Halimuhfack ★★★★



Situated somewhere between a single-channel film and an installation loop, this recent piece by Christopher Harris demonstrates why he is one of the most consistently interesting experimental filmmakers currently working. Deceptively simple, Halimuhfack represents a dense compression of multiple layers of historical signification.

In the foreground, we have a woman who is performing in the role of Zora Neale Hurston. She has adopted the posture and diagonal, off-camera position of someone responding to an unseen interviewer. We hear audio recordings of Hurston describing her work as an ethnomusicologist in Florida, trying to get as many African-Americans to let her record their folksongs in order to generate some semi-permanent archive of an entirely oral tradition. What we hear is Hurston describing her informal methods, mostly just hanging out with folks and asking them to sing.

Here's where things get tricky.
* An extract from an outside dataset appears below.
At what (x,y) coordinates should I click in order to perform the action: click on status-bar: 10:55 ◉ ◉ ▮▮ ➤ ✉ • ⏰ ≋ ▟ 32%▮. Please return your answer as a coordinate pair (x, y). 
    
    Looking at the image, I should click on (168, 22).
Harris deliberately has the actress' lips go in and out of sync with the recordings. Often there is almost no correspondence at all. This discrepancy speaks to the incongruity between speech and its record, the necessary time slippage that haunted Hurston's project no matter how respectful or meticulous she may have been. Harris shot this footage with a Bolex, and we see flickers and scratches, telling us that the "live" portion of the event -- Hurston's speaking body -- is not even itself present. The crackle of the old audio recording tells us that it is even older and more distant.

And then, looping behind "Hurston," Harris has a group of shots from an ethnographic film of the Masai tribe, with men and women in beads, headdresses, and traditional garb performing ritual dances. They contrast with "Hurston's" stylish black dress. But more than this, they provide a literal backdrop for Hurston's ethnomusicology. A set of images of the Other, the Masai footage reflects a Western attempt to learn about civilizations through observation and recording. Was Hurston's project qualitatively different from this?

By all accounts, yes. Nevertheless, the "salvage paradigm" of anthropology -- capture these people and their ways before they are flattened by modernity -- is the spectre that haunts any such endeavor, including Hurston's. The fact that Harris is able to boil this critical problem down to a few provocative, dialectically resonant images and sounds, in less than ten minutes, is incredible.